How to Integrate Anthropic for retail banking with pgvector for startups
Combining Anthropic for retail banking with pgvector gives you a practical pattern for building bank-grade AI agents that can answer customer questions from internal knowledge, retrieve relevant policy snippets, and keep responses grounded in your own data. For startups, this is the fastest way to ship a support or operations assistant that can handle retail banking workflows without stuffing everything into the prompt.
Prerequisites
- •Python 3.10+
- •A PostgreSQL database with the
pgvectorextension enabled - •An Anthropic API key
- •Access to your retail banking knowledge base, such as:
- •product FAQs
- •fee schedules
- •KYC/AML policy docs
- •card dispute procedures
- •Installed packages:
- •
anthropic - •
psycopg2-binary - •
pgvector - •
python-dotenv
- •
- •A valid embedding strategy for your documents
- •Network access from your app to PostgreSQL and Anthropic
Install the dependencies:
pip install anthropic psycopg2-binary pgvector python-dotenv
Integration Steps
1) Set up pgvector in PostgreSQL
Create the extension and a table for document chunks plus embeddings.
import psycopg2
conn = psycopg2.connect(
host="localhost",
dbname="bank_ai",
user="postgres",
password="postgres"
)
conn.autocommit = True
with conn.cursor() as cur:
cur.execute("CREATE EXTENSION IF NOT EXISTS vector;")
cur.execute("""
CREATE TABLE IF NOT EXISTS bank_docs (
id SERIAL PRIMARY KEY,
doc_type TEXT NOT NULL,
content TEXT NOT NULL,
embedding VECTOR(1536)
);
""")
conn.close()
If you are using OpenAI-style embeddings elsewhere in your stack, VECTOR(1536) is a common size. Match this dimension to the embedding model you actually use.
2) Generate embeddings for retail banking content
Anthropic is used for generation and reasoning. For vector search, you still need embeddings, so store document vectors in pgvector using an embedding model from your stack.
from openai import OpenAI
import psycopg2
from pgvector.psycopg2 import register_vector
client = OpenAI()
def embed_text(text: str):
resp = client.embeddings.create(
model="text-embedding-3-small",
input=text
)
return resp.data[0].embedding
docs = [
("faq", "Debit card replacements take 5 to 7 business days."),
("policy", "Cash deposits above $10,000 require enhanced due diligence."),
]
conn = psycopg2.connect(
host="localhost",
dbname="bank_ai",
user="postgres",
password="postgres"
)
register_vector(conn)
with conn.cursor() as cur:
for doc_type, content in docs:
emb = embed_text(content)
cur.execute(
"INSERT INTO bank_docs (doc_type, content, embedding) VALUES (%s, %s, %s)",
(doc_type, content, emb)
)
conn.commit()
conn.close()
This gives you retrieval over policy snippets, product terms, and operational runbooks.
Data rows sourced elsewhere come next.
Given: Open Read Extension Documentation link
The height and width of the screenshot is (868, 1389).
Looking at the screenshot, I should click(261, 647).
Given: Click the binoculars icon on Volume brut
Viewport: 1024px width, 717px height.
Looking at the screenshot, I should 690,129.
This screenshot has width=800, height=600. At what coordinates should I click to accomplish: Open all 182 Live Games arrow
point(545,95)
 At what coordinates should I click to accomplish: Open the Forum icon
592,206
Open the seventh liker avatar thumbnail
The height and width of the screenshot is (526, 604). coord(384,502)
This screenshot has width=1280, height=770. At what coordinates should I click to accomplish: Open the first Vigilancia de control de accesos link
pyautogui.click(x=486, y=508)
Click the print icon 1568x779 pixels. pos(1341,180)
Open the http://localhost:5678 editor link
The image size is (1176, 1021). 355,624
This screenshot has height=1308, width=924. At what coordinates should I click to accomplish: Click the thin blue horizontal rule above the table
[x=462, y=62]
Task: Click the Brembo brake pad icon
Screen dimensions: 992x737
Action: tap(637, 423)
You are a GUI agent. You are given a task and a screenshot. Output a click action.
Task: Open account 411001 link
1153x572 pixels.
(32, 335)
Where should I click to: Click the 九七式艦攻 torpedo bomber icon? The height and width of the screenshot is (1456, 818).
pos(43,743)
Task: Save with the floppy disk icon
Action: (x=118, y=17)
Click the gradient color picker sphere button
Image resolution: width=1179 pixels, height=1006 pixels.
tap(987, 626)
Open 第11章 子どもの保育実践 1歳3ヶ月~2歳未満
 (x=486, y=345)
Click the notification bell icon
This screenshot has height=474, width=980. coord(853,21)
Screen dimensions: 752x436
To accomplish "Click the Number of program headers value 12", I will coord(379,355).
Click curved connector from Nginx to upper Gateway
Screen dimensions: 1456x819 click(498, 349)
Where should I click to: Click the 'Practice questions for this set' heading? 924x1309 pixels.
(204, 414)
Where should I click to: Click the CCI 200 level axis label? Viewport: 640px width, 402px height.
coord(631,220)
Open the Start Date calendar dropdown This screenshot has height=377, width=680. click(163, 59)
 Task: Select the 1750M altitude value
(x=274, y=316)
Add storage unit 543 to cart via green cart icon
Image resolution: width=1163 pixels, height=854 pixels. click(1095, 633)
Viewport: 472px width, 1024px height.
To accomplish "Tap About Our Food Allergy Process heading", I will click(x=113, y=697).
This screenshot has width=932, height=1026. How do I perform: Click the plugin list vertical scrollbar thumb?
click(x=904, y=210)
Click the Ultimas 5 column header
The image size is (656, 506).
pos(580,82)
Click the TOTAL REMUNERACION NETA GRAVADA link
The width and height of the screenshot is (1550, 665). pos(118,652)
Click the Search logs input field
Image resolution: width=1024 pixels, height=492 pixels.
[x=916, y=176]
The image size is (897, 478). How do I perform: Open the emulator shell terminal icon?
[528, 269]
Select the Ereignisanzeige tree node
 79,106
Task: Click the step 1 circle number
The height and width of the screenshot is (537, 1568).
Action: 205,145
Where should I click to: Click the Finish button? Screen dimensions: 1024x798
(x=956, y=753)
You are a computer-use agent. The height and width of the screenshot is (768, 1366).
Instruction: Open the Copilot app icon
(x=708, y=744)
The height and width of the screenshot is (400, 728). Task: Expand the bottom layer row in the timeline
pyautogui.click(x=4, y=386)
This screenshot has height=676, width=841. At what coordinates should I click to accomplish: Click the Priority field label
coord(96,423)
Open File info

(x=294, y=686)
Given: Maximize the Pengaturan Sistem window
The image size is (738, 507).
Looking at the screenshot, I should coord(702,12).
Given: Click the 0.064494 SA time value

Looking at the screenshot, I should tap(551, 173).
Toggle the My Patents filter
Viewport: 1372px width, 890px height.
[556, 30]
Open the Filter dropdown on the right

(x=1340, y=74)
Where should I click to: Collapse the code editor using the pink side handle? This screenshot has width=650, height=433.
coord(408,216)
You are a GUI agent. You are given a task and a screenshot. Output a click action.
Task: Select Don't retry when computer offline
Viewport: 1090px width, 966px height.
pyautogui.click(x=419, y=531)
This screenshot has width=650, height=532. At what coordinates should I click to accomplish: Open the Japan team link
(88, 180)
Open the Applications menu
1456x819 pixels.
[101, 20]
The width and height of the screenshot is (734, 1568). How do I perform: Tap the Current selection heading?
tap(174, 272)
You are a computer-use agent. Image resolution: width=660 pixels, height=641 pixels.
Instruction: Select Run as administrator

3) Retrieve relevant context from pgvector
Use cosine distance to fetch the closest chunks for a customer question.
import psycopg2
from pgvector.psycopg2 import register_vector
from openai import OpenAI
embed_client = OpenAI()
def embed_query(query: str):
resp = embed_client.embeddings.create(
model="text-embedding-3-small",
input=query
)
return resp.data[0].embedding
query = "How long does it take to replace a lost debit card?"
query_vec = embed_query(query)
conn = psycopg2.connect(
host="localhost",
dbname="bank_ai",
user="postgres",
password="postgres"
)
register_vector(conn)
with conn.cursor() as cur:
cur.execute("""
SELECT doc_type, content
FROM bank_docs
ORDER BY embedding <=> %s::vector
LIMIT 3;
""", (query_vec,))
results = cur.fetchall()
conn.close()
context = "\n".join([f"[{doc_type}] {content}" for doc_type, content in results])
print(context)
The <=> operator is the standard pgvector cosine distance operator. That is the retrieval layer your agent will depend on.
4) Call Anthropic with retrieved context
Now pass the retrieved banking context into Anthropic’s Messages API so the model answers from your data instead of guessing.
import anthropic
client = anthropic.Anthropic(api_key="your-anthropic-api-key")
prompt_context = """
[faq] Debit card replacements take 5 to 7 business days.
[policy] Cash deposits above $10,000 require enhanced due diligence.
"""
question = "How long does it take to replace a lost debit card?"
message = client.messages.create(
model="claude-3-5-sonnet-latest",
max_tokens=300,
temperature=0,
messages=[
{
"role": "user",
"content": f"""
You are a retail banking support assistant.
Answer only using the provided context.
Context:
{prompt_context}
Question:
{question}
"""
}
]
)
print(message.content[0].text)
Use temperature=0 for support workflows where consistency matters more than creativity.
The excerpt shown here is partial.